NRF2是调控细胞氧化应激反应的转录因子，NRF2抑制剂的开发也成为了肿瘤治疗领域的研究热点。除转录激活功能外，NRF2可与RPA1相互作用，通过ARE-NRE元件对某些基因（例如：MYLK）发挥转录抑制作用。前期实验表明：抑癌因子FOCAD基因的启动子中，存在ARE-NRE样序列，而且NRF2、RPA1和sMAF均可与该序列相结合，并发挥调控作用，所以NRF2 可能对FOCAD基因的具有转录负调控功能。本课题主要以非小细胞肺癌（NSCLC）为模型，分析NRF2和FOCAD在NSCLC组织和细胞中的表达关系；通过NRF2基因敲除或过表达的方法，明确NRF2对FOCAD基因的靶向负调控作用，并分析RPA1与sMAF在FOCAD基因ARE-NRE模型中的竞争关系；同时，通过体内外检测，评价NRF2抑制剂在抑癌过程中对FOCAD的依赖性及机制，为以NRF2抑制剂为基础的肿瘤治疗提供新的研究思路。

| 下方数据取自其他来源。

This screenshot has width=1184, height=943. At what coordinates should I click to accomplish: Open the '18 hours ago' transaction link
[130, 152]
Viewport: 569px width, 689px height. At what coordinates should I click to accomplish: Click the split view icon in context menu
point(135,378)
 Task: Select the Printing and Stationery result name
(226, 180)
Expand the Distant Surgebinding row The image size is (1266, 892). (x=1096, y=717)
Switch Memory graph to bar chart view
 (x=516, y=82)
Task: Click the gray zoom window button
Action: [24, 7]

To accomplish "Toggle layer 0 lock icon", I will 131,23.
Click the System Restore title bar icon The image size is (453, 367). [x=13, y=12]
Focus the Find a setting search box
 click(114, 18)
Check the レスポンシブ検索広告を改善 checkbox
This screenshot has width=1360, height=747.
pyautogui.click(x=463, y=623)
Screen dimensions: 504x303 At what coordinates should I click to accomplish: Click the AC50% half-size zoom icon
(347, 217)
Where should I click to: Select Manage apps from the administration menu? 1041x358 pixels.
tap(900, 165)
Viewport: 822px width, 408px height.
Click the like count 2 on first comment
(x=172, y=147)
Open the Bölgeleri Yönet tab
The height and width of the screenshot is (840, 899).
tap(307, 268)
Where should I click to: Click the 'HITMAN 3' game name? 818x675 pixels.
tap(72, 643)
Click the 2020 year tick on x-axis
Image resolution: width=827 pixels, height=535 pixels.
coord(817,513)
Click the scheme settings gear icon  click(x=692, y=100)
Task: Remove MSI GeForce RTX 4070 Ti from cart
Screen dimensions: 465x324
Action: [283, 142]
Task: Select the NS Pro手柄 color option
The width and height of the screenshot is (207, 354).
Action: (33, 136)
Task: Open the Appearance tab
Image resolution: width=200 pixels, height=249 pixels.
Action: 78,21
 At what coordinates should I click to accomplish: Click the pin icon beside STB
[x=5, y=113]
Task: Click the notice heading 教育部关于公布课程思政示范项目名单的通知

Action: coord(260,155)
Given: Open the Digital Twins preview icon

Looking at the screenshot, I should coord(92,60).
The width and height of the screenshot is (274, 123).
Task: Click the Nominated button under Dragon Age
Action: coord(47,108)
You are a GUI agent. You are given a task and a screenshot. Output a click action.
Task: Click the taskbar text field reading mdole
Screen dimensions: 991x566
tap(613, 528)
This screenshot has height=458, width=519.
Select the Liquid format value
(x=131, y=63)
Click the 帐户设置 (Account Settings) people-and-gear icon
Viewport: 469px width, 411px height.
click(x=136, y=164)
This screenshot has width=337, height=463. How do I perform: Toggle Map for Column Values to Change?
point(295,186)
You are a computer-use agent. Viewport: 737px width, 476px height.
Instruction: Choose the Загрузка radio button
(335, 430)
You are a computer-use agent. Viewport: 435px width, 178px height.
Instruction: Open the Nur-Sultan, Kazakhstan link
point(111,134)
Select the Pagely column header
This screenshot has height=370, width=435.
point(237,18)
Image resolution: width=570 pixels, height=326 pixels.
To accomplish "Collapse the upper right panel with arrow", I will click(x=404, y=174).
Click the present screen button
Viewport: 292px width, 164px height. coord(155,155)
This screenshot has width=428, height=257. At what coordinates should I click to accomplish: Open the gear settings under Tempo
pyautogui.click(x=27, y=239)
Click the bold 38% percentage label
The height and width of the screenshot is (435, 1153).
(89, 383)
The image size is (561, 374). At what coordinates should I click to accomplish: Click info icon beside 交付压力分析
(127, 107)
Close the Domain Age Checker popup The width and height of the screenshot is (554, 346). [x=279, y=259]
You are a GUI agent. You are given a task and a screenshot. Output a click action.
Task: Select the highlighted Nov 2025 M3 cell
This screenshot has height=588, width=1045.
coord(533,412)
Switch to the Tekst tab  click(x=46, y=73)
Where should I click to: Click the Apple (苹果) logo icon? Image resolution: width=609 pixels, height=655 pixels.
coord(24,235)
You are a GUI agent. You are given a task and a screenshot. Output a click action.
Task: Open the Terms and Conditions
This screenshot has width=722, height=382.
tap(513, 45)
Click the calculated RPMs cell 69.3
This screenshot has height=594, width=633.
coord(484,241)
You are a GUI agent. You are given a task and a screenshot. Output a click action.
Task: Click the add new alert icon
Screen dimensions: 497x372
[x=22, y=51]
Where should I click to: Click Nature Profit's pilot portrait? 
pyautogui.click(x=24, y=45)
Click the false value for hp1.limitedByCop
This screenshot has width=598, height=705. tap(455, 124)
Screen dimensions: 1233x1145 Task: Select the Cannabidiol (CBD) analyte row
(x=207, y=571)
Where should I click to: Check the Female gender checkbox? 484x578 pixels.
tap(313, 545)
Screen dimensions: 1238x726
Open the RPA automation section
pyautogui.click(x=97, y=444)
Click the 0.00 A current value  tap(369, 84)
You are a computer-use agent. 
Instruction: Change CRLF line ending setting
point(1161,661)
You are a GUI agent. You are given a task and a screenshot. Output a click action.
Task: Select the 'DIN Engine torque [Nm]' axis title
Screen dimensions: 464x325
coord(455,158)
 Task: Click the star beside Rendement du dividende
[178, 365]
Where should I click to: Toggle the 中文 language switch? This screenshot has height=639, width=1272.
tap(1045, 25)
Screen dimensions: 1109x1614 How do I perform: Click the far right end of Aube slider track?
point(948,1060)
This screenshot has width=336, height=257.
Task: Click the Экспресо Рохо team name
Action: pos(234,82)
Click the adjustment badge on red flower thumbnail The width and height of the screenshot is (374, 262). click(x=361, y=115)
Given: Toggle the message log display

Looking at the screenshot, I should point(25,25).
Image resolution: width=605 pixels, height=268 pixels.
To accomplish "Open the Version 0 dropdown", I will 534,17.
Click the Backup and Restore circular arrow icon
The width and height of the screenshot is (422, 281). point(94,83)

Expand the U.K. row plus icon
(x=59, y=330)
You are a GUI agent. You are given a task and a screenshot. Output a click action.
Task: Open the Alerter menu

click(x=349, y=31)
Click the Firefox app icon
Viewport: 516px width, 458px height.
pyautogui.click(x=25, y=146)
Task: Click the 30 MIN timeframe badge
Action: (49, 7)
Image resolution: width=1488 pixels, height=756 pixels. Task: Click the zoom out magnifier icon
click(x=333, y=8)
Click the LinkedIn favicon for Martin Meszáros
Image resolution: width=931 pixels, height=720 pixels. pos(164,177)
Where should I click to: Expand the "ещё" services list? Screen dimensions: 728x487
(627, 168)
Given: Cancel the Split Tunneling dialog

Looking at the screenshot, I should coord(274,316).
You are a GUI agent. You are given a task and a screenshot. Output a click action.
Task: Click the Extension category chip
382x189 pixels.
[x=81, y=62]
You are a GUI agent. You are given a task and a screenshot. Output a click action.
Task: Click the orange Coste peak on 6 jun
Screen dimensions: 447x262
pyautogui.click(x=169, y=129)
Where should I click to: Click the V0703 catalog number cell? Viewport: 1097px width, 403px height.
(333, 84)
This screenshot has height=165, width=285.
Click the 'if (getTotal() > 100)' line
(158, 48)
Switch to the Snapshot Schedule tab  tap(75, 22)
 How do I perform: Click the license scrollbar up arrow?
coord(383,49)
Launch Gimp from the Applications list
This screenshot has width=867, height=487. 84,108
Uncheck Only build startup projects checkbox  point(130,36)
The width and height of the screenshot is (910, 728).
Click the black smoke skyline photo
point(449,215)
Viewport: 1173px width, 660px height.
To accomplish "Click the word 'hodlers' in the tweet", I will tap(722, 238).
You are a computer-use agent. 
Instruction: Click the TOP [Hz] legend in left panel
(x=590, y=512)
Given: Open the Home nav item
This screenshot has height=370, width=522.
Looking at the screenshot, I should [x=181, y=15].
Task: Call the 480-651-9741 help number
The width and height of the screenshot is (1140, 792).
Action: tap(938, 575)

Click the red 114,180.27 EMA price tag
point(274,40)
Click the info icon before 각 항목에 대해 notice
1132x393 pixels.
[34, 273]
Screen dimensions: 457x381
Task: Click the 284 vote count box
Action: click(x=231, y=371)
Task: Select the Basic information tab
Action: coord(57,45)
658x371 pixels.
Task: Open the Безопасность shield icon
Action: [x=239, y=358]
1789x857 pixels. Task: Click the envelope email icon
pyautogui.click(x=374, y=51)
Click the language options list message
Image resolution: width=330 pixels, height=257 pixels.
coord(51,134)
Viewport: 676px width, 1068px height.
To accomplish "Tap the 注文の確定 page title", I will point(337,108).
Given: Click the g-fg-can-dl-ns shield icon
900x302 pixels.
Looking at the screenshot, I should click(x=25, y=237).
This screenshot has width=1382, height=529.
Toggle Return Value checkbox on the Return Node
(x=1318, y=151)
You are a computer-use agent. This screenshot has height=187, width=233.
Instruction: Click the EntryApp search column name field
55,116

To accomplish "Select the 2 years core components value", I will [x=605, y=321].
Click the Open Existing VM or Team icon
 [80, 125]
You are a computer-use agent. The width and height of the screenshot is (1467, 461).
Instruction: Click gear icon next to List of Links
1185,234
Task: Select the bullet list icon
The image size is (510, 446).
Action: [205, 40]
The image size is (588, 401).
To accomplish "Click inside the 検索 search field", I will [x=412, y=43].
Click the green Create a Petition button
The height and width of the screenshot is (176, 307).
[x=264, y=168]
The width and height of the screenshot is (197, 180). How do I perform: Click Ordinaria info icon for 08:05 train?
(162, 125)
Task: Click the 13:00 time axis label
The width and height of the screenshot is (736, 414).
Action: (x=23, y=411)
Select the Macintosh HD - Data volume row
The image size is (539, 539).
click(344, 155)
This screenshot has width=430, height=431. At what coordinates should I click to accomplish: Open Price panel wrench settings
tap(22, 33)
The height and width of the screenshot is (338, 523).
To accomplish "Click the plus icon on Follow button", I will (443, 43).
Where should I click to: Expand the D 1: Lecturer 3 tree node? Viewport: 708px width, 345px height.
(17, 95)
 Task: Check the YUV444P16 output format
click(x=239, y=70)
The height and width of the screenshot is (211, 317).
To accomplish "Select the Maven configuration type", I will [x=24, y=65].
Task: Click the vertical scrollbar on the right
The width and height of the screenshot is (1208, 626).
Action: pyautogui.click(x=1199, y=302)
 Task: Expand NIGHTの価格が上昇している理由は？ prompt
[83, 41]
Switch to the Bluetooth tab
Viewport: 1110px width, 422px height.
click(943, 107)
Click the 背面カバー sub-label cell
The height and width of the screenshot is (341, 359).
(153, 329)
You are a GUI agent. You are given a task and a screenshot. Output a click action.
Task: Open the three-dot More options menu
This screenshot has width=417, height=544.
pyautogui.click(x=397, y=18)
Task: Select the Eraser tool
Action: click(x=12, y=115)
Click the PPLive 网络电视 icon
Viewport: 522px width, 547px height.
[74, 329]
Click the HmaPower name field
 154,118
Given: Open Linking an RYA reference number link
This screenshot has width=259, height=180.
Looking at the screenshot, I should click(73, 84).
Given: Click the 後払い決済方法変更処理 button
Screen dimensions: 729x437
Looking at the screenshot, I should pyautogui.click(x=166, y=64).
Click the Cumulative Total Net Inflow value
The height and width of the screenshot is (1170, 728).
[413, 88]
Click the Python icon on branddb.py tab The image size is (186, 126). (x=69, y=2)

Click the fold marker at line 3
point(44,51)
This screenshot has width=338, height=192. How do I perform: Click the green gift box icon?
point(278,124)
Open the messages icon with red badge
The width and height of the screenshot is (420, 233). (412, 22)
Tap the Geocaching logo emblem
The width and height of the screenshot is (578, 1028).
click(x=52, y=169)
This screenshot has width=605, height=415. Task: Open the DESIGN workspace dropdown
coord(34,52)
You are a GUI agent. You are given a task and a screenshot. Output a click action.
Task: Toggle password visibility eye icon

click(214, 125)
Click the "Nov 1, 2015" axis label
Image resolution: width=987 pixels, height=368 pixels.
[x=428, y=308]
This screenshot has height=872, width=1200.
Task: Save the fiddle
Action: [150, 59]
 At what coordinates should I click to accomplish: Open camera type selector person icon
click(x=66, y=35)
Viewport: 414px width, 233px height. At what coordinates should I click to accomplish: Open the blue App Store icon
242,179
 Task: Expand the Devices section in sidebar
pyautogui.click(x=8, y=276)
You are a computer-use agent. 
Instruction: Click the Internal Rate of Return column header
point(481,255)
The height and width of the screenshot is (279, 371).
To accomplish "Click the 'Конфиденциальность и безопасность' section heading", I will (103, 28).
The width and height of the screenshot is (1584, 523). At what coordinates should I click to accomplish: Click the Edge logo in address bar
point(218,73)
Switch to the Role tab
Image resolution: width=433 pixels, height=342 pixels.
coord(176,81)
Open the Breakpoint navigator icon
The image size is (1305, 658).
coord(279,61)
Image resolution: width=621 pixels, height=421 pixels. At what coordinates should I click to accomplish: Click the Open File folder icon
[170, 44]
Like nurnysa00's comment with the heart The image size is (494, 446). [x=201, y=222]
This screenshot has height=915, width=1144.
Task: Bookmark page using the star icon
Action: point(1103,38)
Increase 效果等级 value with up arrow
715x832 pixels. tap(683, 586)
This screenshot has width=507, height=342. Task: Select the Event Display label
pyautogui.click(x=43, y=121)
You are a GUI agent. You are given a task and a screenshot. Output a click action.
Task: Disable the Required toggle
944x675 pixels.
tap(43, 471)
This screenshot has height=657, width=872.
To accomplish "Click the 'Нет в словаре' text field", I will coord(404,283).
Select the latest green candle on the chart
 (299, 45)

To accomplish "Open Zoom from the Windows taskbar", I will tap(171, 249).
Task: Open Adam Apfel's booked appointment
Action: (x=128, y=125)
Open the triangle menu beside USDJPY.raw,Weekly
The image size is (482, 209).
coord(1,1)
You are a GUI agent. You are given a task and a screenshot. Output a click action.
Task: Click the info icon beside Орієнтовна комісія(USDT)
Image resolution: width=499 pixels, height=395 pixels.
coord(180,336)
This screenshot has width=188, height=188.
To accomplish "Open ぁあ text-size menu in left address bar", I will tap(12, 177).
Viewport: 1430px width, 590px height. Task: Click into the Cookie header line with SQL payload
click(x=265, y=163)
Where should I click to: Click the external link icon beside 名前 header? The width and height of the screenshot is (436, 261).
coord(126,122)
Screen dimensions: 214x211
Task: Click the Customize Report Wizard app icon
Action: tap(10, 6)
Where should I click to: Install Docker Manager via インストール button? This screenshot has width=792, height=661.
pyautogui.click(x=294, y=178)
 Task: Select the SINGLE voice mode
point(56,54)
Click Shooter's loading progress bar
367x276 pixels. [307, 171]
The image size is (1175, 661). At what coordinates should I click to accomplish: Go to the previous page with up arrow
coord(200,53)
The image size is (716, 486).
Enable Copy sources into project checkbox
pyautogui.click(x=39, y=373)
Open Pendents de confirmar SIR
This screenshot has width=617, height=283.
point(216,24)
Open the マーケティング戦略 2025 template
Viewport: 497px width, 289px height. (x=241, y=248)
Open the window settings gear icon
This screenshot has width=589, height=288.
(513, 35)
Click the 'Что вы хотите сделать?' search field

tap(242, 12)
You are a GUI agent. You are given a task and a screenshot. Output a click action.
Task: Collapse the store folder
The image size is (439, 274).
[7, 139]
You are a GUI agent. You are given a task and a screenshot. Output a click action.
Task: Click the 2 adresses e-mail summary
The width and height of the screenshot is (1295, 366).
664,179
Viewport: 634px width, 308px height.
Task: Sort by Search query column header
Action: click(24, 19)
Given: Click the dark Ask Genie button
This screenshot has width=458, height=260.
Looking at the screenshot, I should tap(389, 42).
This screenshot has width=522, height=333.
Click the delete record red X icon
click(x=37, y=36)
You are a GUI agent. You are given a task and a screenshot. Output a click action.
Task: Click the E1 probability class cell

NRF2 is a transcription factor, which regulates oxidative stress response, and the development of NRF2 inhibitor has been the central issue in the field of cancer therapy. Besides transcriptional activation, NRF2 can inhibit the transcription of some genes (eg. MYLK) through RPA1 and .ARE-NRE sequence. Our previous results indicated that FOCAD promoter contains ARE-NRE-like sequence. All of NRF2, RPA1 and sMAF could bind to the sequence and regulate the transcription of FOCAD, suggesting that NRF2 may regulate FOCAD transcription negatively. In this project, the expression relationship between NRF2 and FOCAD will be analyzed in non-small cell lung cancer (NSCLC) tissue and cell line models. The negative regulation of NRF2 on FOCAD will be confirmed via NRF2 knockout and overexpression in NSCLC cells, and the competitive binding relationship between RPA1 and sMAF will be analyzed using ARE-NRE in FOCAD promoter. In addition, the dependence of FOCAD and related mechanism in the anti-cancer function of NRF2 inhibitor will be investigated in vitro and in vivo, providing a novel research insight for the cancer therapy based on NRF2 inhibitor.